“Do we want fish?”

“Just as you wish’m,” she said, standing still in front of me.

She made no attempt to suggest anything.

“I’ll come,” said I, “and see him myself.”

I found a pert-looking male child writing his name on the pantry window-sill and whistling.

“What fish have you got?” I asked.

“Plaiceakecoddensole,” he replied, eyeing me up and down.

I ordered something—anything to convey the idea that I spoke with knowledge and deliberation. The greengrocer behaved like an uncle, and told me that, whatever else I went without, a nice cauliflower was a thing I should never regret buying. I expected him to add that it would last a lifetime and clean again as good as new.

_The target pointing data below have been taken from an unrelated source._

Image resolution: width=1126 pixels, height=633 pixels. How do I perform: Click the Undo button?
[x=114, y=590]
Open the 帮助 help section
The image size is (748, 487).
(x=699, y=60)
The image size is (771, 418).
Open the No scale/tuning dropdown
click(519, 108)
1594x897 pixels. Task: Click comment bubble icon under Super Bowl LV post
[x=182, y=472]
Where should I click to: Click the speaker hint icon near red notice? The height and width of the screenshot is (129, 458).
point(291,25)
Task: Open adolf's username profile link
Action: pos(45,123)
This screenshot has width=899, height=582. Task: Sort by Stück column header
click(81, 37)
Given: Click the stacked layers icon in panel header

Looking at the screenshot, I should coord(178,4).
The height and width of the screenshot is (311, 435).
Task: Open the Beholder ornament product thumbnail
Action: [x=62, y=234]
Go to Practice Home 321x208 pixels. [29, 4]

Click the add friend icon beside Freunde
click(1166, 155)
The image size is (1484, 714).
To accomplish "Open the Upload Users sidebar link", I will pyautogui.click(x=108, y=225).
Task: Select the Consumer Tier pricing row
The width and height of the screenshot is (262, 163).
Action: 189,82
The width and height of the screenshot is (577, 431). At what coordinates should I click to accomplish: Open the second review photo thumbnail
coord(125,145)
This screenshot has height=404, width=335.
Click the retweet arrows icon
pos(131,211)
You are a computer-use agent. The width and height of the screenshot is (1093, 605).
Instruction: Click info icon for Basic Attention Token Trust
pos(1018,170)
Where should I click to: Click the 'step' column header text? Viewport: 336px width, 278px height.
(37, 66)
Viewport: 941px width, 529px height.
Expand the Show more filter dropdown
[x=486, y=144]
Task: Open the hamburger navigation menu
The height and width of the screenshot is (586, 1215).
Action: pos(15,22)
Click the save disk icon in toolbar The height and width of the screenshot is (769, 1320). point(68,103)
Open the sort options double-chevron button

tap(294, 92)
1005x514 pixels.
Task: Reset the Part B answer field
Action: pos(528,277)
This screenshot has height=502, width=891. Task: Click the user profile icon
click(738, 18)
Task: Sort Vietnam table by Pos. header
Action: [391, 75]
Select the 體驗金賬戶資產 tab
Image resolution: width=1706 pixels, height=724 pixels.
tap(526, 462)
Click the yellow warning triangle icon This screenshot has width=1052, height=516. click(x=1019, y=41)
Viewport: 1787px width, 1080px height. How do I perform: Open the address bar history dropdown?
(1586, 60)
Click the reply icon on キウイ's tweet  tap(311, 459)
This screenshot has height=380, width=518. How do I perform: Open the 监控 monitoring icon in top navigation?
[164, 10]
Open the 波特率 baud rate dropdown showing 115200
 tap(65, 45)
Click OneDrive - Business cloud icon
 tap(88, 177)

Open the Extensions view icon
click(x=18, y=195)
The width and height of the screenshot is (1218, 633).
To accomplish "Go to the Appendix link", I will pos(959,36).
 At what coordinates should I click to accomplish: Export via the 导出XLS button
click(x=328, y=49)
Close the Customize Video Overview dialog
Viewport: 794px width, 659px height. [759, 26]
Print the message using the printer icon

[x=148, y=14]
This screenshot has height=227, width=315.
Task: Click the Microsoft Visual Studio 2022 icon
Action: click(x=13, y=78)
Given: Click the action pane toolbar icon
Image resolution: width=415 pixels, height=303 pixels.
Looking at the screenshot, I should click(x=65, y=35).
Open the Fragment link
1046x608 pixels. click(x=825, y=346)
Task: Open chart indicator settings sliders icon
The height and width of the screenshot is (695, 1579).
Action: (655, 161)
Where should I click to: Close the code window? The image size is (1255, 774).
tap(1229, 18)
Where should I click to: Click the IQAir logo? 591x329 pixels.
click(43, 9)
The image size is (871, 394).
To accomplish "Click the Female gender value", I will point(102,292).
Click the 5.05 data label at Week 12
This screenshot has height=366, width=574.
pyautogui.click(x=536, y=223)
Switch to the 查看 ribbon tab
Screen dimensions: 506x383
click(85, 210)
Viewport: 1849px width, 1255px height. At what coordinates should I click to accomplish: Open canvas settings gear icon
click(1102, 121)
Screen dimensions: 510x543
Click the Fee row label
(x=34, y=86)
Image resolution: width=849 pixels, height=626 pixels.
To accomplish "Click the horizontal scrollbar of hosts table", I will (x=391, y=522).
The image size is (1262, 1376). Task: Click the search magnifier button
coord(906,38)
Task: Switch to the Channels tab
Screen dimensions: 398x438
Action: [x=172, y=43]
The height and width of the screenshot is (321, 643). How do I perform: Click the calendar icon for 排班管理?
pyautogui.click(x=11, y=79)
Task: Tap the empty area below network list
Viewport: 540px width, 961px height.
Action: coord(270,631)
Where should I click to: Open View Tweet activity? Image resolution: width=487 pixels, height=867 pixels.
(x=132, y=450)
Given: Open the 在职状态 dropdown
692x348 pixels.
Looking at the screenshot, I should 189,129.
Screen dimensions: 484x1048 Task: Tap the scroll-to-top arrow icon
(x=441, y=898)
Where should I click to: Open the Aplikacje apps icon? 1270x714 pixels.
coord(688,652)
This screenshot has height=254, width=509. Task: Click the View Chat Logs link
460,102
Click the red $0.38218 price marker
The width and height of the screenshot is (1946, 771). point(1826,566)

During this time Ruth had disappeared into the back kitchen, whence she brought what at first I took to be a bucket of castor-oil and a dead rabbit. With the rabbit (which turned out to be her favourite dishcloth) she then deluged the table from the contents of the bucket, and the kitchen was filled with a warm smell of wet onions. When she had “cleaned up” as she called it—which meant that after her septic operation on the table she swept the etceteras on the floor into a heap and drew the fender over them—we discussed the question of food.

One of the trials of my life is the necessity for devising three relays of food immediately after a good breakfast. It makes me feel as though I were the owner of a yard full of turkeys, whom it is my painful duty to prepare for a daily Christmas. James enjoys his breakfast and forgets about it, returning after a hard day’s work to a dinner as unpremeditated as that which the ravens brought to Elijah; not so mine, which brings with it haunting memories of yesterday’s sorrows. I cannot share his enthusiasm for a vol-au-vent which I have so often met before in less happy circumstances; I feel about it as an undertaker might who should meet his clients masquerading in a ballroom. James came home at one o’clock, and we went indoors at once, as he has only a short time to spare in the middle of the day. The table was not laid.